その姿を見ていたのが、中日戦でもバッテリーを組んでいた甲斐だ。打球が直撃して降板という結果を「その日のために調整している先発投手が、ああいう形で降りるというのは悔しかったと思います」と代弁する。東浜に白星がついたのは5月5日の西武戦(ベルーナドーム)以来。常に一戦必勝の姿勢ではあるが、前回の降板も踏まえてこの日は「もちろん初回から飛ばしてくれていましたし、僕もなんとか勝たせたいという思いでした」と、熱い思いを受け取りながらリードしていた。
先発投手がマウンドに立てるのは、多くても週に1回。貴重な登板でチームが敗れれば、もどかしい思いは1週間以上続くことになる。高谷裕亮バッテリーコーチも「勝ち負けとか、自分の仕事を果たしたかどうかで1週間の気持ちの持ち方も違う。それはキャッチャーも同じように、気持ちを共有してあげないといけない」と捕手側の目線で語る。「よかったことも悪かったことも踏まえて『なんとか次は』だとか、そういう感情はあると思う」。東浜と甲斐、やり返す気持ちまでシンクロして掴んだ1勝だった。

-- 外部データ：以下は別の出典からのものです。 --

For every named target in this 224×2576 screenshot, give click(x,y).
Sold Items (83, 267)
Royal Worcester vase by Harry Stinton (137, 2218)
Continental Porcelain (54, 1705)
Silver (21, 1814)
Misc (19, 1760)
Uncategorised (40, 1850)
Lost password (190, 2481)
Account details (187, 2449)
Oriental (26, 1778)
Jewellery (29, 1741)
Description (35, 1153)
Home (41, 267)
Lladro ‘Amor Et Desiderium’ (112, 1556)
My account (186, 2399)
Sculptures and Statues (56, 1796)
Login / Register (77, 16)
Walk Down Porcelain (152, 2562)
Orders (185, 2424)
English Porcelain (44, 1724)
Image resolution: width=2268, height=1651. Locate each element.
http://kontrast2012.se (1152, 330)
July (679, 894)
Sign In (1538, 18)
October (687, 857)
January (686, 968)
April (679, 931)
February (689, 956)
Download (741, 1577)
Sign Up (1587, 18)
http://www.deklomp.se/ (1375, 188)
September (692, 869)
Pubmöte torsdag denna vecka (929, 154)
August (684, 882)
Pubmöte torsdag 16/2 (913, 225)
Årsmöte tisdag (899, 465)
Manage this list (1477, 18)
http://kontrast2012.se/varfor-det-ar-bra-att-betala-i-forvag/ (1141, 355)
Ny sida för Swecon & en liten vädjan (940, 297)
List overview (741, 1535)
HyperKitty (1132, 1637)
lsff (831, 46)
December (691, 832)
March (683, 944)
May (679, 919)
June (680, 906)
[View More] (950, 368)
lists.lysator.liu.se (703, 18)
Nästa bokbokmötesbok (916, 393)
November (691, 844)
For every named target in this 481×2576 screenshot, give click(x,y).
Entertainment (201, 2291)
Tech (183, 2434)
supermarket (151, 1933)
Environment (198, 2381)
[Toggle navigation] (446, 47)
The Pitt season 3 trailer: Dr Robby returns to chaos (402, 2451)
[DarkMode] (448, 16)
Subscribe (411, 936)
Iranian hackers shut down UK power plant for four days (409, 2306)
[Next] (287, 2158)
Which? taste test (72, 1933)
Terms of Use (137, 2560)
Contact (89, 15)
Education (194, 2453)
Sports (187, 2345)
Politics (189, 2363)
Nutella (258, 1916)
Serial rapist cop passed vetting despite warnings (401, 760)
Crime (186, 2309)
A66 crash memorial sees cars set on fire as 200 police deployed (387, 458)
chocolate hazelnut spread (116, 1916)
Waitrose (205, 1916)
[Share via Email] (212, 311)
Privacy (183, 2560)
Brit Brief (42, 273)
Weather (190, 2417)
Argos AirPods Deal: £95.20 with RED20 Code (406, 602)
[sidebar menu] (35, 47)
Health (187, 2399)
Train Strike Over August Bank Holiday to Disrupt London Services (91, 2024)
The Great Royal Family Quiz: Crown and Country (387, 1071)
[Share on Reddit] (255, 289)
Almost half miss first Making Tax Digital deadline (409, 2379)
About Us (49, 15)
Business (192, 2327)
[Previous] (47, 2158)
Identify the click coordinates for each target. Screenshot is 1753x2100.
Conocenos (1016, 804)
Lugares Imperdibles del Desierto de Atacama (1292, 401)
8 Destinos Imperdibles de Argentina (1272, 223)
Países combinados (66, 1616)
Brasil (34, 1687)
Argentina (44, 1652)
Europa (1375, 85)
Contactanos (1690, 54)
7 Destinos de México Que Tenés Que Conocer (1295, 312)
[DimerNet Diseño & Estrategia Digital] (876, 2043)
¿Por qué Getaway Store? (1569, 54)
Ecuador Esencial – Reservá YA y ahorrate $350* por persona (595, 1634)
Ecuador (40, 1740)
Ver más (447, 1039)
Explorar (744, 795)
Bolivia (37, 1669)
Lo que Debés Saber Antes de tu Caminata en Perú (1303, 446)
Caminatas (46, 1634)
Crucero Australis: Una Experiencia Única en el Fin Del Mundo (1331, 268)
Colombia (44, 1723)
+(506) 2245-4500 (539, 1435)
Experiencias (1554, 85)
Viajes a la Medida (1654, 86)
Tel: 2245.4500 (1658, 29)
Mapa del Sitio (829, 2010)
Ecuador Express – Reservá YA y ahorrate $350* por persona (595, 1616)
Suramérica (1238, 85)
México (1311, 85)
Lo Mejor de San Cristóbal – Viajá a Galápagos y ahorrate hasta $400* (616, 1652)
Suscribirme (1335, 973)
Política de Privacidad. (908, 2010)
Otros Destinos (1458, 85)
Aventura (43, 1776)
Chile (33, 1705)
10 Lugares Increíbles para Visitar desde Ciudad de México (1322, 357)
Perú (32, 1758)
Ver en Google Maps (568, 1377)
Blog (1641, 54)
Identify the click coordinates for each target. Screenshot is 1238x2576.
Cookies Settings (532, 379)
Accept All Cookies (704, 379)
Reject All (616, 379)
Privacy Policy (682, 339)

中日戦、最後まで打球を追った東浜のプレー。高谷コーチも「執念ですよね」と表現する。「その前回は巨人戦ですし、この試合(阪神戦)にかけていたのはあったと思います。拓也も同じ思いだったと思うし、それ以上に責任も感じていた。お互いの思いはすごく伝わってきました」。この日、首脳陣にまで届いていたバッテリーの“熱”。6回1失点ではあったものの、チームが勝ったことが何よりだった。
投球を振り返って東浜は「慎重になりすぎた」と言う。「前の2試合があまり良くなかった。どうしても難しい立ち上がりになると思っていました」。前々回の登板、5月30日の巨人戦(東京ドーム)でも5回6失点を喫してチームは敗れた。序盤から試合を壊したくない意識が、自然と働いていた。その中でも「僕のタイプ的に、外のシンカーがあるので、それにヤマを張っているように見えた。うまく使えました」と丁寧にインコースをつきながら阪神打線を封じた。まだ3勝目だが、自分の矜持は何も揺るがない。
「そこ(白星)に関してはいろんな兼ね合いもありますし、勝ち星というよりは自分が投げた試合でチームが勝てばいいと思っています。そこが一番大事なこと。貢献するという意味では、最悪僕に勝ち星がつかなくても、チームが勝てばと思ってマウンドに上がっています」
甲斐も、少し微笑んで振り返る。「よかったです、勝たせたかったので」。1つの白星を掴むために、バッテリーはこんなにも強い気持ちで戦っている。